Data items

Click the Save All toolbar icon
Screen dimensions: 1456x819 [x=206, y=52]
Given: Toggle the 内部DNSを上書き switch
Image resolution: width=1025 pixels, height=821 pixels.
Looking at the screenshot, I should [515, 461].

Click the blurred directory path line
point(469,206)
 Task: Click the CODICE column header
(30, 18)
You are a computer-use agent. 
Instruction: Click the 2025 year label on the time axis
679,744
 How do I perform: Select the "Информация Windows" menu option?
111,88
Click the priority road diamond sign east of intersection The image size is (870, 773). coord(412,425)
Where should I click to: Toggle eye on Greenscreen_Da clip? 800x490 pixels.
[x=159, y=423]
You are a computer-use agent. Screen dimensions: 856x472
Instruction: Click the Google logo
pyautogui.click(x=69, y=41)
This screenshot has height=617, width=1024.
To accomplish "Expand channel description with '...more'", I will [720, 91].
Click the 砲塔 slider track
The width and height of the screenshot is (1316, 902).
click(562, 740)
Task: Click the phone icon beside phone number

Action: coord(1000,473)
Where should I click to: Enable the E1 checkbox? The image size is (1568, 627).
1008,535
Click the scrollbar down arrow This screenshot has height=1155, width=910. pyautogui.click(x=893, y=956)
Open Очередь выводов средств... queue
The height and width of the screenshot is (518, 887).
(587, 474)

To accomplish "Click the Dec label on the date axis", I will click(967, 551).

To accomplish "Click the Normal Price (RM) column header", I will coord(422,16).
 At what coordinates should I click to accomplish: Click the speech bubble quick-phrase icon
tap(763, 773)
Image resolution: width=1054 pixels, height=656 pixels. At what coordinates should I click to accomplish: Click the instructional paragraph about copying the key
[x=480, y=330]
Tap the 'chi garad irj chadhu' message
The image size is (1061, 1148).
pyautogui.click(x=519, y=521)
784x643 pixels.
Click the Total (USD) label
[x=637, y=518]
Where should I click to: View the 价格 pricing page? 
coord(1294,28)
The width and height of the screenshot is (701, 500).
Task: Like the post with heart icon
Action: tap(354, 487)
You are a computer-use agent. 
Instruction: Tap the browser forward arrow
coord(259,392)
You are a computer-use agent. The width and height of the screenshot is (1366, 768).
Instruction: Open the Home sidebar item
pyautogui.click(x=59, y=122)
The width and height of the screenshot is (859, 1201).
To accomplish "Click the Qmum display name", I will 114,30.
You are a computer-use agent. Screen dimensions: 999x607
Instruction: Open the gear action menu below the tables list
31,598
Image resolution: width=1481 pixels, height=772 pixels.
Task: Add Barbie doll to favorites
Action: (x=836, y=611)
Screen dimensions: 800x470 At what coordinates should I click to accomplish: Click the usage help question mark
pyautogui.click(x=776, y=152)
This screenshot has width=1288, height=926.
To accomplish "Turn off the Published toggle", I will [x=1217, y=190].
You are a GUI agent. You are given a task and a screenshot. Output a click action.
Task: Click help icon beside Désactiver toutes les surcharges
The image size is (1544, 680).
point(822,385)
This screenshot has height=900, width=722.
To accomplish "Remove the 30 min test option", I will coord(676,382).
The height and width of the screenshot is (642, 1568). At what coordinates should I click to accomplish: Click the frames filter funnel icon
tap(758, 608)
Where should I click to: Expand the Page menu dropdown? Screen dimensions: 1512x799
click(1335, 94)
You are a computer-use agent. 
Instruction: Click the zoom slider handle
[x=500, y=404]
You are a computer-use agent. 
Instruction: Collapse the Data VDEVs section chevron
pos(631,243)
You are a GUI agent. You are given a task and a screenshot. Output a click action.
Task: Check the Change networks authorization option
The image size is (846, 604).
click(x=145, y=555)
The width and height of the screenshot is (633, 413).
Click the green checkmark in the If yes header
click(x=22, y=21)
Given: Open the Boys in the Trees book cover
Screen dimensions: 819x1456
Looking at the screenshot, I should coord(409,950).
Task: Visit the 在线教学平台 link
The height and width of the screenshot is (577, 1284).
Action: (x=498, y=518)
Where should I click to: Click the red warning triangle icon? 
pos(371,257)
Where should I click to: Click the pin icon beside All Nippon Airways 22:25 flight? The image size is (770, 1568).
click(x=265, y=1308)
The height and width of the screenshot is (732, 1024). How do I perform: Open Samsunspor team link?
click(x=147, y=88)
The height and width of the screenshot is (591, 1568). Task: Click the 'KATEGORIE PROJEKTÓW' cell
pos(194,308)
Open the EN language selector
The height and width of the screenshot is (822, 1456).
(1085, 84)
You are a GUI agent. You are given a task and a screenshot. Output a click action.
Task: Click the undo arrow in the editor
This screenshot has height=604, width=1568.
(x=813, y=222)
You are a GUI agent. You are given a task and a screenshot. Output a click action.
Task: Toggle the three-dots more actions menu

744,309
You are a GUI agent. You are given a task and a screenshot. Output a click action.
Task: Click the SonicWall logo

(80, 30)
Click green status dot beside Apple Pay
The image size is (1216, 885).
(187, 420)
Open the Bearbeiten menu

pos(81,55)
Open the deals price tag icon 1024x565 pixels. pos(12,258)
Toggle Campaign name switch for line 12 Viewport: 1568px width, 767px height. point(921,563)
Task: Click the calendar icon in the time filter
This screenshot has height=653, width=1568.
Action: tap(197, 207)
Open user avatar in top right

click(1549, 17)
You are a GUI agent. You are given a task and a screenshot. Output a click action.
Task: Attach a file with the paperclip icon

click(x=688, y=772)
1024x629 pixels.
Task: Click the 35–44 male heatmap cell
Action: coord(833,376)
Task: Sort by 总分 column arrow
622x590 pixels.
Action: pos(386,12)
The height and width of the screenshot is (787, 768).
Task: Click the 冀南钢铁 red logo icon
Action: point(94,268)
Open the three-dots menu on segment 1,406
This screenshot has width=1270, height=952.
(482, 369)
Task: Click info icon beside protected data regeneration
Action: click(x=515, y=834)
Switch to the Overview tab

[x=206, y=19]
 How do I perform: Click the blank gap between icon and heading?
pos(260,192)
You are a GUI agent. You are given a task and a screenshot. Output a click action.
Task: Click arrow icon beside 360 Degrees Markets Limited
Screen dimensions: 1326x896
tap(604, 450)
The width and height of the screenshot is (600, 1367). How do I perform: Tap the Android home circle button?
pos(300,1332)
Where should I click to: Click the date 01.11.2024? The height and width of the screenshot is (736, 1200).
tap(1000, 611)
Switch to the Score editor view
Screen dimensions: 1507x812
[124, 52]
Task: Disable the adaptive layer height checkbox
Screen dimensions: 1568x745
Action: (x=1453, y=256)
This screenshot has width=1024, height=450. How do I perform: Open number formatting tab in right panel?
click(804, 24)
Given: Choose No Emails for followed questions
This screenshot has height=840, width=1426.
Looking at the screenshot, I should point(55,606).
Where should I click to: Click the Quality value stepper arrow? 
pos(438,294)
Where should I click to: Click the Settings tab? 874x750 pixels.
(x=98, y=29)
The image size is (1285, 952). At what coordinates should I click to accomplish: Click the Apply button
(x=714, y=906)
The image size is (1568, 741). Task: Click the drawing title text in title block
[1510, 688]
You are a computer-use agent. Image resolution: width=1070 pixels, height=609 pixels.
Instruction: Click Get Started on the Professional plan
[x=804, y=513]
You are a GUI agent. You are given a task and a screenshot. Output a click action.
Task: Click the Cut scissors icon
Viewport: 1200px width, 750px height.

What you are asked to do
List every line above that holds the word "editor".

Solution below
Task: Click the undo arrow in the editor
Switch to the Score editor view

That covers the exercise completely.